DEAR ABBY: Two years ago, my 8-year-old daughter and her friend were molested by a teenage boy from our church. My daughter came to me and told me about it. I immediately took her to the hospital and called the police.
This began a year of talking to detectives, district attorneys and therapists. During all this time, we were urged by friends of the boy's parents and other church members not to press charges. We had to move twice to avoid conflict with all the people who thought he was innocent.
When the court date finally arrived, my daughter and her friend took the stand separately to tell their stories while the boy and his parents stared at them.
My daughter showed remarkable courage. When the public defender tried to twist her words, she stood firm. At one point, she told the public defender that he was a liar when he said something untrue. She actually made the judge laugh.
I will not tell you she wasn't upset when she walked out of the courtroom. She went to her friend and gave her a big hug. Then her friend went in to testify. The boy was convicted.
I am sharing this story because our children are stronger than we give them credit for. Professionals have told me that the reason my daughter is OK now is because I let her stand up for herself and I believed in her.

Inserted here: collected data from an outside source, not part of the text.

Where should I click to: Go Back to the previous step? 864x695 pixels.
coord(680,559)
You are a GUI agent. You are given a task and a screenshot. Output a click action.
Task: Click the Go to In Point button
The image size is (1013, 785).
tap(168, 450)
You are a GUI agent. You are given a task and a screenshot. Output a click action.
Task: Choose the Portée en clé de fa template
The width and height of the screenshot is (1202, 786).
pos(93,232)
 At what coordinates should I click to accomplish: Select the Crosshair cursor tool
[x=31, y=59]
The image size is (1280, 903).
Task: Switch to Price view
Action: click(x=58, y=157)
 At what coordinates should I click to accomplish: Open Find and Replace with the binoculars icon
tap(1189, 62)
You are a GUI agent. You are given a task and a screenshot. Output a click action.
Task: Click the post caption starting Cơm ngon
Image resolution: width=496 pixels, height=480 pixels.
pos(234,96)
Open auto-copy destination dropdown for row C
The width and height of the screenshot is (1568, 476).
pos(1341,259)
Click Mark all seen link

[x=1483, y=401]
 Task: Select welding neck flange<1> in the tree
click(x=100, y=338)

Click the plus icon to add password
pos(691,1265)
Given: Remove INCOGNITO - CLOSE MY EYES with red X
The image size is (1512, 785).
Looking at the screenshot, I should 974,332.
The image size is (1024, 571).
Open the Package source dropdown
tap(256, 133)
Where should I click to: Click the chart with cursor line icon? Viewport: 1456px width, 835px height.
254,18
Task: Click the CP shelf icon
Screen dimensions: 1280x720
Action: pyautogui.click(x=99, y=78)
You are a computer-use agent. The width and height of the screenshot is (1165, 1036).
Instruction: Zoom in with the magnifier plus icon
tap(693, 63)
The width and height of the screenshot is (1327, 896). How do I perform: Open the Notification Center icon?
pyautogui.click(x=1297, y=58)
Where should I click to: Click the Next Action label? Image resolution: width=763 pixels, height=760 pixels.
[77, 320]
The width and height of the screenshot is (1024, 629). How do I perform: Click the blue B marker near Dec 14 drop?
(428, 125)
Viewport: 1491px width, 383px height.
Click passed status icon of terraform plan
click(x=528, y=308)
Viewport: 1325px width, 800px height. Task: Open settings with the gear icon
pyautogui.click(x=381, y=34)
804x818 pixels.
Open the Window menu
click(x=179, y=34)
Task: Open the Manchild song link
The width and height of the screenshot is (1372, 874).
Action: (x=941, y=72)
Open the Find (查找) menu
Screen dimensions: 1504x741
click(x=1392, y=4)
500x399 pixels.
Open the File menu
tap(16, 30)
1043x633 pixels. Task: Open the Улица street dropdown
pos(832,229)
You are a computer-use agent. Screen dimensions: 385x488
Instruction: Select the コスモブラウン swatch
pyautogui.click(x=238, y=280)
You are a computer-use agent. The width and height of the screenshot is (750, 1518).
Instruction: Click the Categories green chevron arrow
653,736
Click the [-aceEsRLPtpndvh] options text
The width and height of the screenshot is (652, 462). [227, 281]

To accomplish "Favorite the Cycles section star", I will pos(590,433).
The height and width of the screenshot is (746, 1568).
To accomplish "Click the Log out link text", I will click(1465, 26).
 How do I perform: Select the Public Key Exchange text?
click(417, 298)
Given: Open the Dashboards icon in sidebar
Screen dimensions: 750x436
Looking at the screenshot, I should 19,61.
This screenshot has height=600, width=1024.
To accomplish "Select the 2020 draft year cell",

I encourage parents and guardians of molested children to let the children stand up for themselves. Don't try to shelter them from the legal process. It is healing for them to assert their rights. -- STANDING UP FOR CHILDREN'S RIGHTS
DEAR STANDING UP: Thank you for the great letter. When you encouraged your daughter to fight back using the legal system, you empowered her and gave her closure. Too many innocent victims remain silent out of shame and fear -– and by doing so, they carry wounds that can last a lifetime.